***** Text section *****

First important note:

DO NOT brush the fiberglass. It will bunch up and get bubbles under it.
Where there is a bubble there will be a hole in your mold. It will be
worthless. Mat is always laid with a stabbing motion, if you brush on
it you will mess it up.

After I coated the entire thing in a layer of veil I gave it a second
layer of the veil squares and dabbed on as much resin as it would take
without it running off. This assures a full contact first layer and
gives the mold a smooth finish on the inside. You do not want to lay up
your hull in the mold in this manner because It will be brittle and
heavy.

The second layer has been started. I split 1.5 oz mat by peeling it
apart. This makes a nice thin layer with ample space between the
strands for air to escape. Tear the mat into 3 x 3" odd shaped peices,
don't cut it or it will leave ridge lines in your mold. Apply it the
same as the veil, with as much resin as it will take and make sure
there are no bubbles under it. If you get a bubble dab at it until it
goes away. If it comes back PEEL THE PEICE OF GLASS OFF and put down
another smaller piece.

***** Information given *****

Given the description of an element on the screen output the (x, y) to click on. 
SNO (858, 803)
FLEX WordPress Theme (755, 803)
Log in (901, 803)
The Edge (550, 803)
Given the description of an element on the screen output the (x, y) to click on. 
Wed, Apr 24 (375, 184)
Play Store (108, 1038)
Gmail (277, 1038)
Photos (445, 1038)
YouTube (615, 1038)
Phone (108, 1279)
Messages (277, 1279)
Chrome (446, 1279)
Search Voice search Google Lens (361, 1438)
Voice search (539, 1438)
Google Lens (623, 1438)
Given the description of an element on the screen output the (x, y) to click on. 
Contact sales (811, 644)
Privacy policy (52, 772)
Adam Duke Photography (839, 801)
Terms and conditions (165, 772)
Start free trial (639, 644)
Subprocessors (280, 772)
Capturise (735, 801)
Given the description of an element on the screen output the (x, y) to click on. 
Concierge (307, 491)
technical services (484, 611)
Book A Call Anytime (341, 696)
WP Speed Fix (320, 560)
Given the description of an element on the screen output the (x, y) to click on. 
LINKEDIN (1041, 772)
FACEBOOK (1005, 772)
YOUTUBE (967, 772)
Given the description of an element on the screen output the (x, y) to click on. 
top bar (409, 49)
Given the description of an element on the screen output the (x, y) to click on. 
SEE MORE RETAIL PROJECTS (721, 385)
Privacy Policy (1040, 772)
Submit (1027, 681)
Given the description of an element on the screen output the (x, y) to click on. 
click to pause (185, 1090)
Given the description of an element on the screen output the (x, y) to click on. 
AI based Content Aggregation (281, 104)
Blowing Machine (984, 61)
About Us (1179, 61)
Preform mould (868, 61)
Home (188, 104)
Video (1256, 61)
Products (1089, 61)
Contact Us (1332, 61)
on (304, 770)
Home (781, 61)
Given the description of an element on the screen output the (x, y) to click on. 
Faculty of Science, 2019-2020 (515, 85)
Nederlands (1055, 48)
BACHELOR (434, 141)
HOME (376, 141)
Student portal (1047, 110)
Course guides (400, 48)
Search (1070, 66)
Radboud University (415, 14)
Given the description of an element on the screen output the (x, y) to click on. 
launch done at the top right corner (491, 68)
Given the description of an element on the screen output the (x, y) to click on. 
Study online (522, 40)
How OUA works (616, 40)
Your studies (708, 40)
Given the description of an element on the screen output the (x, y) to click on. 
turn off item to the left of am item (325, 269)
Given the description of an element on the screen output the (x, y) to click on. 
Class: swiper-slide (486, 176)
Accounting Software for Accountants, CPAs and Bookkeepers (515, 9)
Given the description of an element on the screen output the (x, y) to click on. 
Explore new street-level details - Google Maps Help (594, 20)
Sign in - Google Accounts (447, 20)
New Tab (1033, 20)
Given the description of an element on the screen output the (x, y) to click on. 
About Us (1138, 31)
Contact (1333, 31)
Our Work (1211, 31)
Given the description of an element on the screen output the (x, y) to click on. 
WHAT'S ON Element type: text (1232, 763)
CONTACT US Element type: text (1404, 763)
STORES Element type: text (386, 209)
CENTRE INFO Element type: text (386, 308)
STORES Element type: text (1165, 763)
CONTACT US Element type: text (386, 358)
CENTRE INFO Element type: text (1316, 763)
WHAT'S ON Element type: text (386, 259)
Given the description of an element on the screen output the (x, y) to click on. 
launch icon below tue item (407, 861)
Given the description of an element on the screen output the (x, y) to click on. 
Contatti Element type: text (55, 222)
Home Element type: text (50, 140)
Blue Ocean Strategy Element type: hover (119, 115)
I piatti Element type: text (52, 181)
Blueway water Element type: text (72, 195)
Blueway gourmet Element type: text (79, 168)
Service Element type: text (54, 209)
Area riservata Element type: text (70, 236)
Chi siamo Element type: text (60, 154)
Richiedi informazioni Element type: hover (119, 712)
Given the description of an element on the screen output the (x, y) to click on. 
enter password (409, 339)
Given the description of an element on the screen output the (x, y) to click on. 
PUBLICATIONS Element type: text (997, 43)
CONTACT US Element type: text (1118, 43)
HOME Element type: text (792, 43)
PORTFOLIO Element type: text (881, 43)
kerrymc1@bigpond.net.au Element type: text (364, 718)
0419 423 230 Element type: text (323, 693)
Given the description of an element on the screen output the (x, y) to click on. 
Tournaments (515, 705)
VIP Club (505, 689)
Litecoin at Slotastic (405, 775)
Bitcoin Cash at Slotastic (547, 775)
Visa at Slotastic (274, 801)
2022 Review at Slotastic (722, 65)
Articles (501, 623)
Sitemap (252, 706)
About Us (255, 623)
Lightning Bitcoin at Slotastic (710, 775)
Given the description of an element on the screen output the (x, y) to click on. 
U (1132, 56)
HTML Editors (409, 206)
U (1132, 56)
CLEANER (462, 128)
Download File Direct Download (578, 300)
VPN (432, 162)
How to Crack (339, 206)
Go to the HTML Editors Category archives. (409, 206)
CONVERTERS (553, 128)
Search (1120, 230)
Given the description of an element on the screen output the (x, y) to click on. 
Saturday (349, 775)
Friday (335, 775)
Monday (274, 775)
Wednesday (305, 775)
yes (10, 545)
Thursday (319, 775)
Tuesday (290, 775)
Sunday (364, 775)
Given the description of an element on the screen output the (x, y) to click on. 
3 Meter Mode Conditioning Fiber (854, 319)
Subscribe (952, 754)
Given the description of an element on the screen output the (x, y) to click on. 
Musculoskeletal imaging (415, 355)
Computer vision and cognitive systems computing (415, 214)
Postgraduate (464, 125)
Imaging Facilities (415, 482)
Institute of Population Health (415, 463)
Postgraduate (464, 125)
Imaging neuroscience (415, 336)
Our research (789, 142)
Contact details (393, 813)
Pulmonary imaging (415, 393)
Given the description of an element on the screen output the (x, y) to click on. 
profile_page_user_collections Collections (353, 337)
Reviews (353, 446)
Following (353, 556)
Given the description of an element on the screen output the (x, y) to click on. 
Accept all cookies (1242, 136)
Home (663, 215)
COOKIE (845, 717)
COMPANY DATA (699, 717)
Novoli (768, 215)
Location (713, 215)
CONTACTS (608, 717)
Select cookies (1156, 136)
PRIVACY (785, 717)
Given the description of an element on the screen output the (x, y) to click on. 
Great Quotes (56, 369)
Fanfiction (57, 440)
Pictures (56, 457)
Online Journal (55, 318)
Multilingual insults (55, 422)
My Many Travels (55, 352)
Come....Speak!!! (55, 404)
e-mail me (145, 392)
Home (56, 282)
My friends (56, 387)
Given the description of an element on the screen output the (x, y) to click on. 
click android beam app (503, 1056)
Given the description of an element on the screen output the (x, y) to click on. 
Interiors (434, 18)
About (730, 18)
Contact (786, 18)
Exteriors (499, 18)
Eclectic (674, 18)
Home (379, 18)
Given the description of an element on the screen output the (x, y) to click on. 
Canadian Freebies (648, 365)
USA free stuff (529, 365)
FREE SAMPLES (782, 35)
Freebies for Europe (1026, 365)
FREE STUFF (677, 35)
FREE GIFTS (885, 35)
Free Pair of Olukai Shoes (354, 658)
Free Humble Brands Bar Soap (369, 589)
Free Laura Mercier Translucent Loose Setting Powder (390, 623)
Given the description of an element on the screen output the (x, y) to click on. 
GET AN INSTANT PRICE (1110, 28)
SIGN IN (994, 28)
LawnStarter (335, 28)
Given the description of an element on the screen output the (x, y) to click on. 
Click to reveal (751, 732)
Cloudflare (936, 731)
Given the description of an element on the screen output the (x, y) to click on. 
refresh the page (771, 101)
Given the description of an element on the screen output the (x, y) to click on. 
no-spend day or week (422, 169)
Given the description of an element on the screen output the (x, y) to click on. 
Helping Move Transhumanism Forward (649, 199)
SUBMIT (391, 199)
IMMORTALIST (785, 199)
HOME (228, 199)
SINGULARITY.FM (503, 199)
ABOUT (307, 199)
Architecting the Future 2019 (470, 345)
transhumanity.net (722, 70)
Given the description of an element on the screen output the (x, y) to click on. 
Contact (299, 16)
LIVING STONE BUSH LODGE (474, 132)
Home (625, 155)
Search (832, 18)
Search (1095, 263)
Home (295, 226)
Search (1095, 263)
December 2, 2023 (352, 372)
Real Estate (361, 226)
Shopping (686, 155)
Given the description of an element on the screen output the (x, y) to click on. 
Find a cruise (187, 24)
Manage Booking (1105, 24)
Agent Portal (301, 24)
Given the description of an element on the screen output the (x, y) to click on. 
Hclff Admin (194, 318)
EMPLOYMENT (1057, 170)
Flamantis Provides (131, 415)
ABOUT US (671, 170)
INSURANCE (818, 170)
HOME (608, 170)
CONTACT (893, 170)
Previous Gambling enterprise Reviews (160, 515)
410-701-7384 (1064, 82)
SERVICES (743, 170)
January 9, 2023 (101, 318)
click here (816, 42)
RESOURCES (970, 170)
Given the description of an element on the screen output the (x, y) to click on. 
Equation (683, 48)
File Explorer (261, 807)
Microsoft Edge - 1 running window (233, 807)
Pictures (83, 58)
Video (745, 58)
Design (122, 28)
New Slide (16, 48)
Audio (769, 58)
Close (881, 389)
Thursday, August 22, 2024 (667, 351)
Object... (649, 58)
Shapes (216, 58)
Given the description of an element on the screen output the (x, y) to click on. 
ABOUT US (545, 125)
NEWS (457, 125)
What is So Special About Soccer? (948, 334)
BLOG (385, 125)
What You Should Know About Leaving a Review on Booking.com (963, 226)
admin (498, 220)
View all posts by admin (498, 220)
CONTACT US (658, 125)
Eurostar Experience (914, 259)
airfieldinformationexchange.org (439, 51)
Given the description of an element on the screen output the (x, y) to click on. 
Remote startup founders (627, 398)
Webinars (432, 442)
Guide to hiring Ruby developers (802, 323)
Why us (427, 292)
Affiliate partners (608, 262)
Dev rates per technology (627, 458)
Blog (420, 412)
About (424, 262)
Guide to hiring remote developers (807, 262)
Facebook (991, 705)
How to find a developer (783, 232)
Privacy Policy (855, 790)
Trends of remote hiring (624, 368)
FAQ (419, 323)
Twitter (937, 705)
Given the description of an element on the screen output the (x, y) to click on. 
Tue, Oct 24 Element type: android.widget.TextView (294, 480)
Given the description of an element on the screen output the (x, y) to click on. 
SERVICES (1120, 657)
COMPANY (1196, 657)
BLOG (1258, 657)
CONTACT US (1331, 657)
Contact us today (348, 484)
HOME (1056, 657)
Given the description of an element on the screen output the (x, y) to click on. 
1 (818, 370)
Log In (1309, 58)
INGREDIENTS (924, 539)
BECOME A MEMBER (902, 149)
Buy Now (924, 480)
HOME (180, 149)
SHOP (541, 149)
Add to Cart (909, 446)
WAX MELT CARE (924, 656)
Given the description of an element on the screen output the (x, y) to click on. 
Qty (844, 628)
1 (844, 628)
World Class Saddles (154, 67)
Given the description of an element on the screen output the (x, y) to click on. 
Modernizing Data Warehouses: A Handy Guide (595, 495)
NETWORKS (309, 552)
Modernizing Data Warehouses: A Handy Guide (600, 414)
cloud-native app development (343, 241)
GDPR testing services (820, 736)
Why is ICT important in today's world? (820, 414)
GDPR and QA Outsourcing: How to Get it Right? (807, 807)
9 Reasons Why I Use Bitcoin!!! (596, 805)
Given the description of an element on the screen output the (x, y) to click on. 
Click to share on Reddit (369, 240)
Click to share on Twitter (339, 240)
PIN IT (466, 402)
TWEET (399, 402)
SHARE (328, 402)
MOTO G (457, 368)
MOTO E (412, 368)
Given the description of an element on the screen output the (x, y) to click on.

*****

» Written exercise: Could you set down the whole fiberglass mold text again, word for word? These lines have no connection to the fiberglass mold text.

» Answer for the task:
First important note:

DO NOT brush the fiberglass. It will bunch up and get bubbles under it.
Where there is a bubble there will be a hole in your mold. It will be
worthless. Mat is always laid with a stabbing motion, if you brush on
it you will mess it up.

After I coated the entire thing in a layer of veil I gave it a second
layer of the veil squares and dabbed on as much resin as it would take
without it running off. This assures a full contact first layer and
gives the mold a smooth finish on the inside. You do not want to lay up
your hull in the mold in this manner because It will be brittle and
heavy.

The second layer has been started. I split 1.5 oz mat by peeling it
apart. This makes a nice thin layer with ample space between the
strands for air to escape. Tear the mat into 3 x 3" odd shaped peices,
don't cut it or it will leave ridge lines in your mold. Apply it the
same as the veil, with as much resin as it will take and make sure
there are no bubbles under it. If you get a bubble dab at it until it
goes away. If it comes back PEEL THE PEICE OF GLASS OFF and put down
another smaller piece.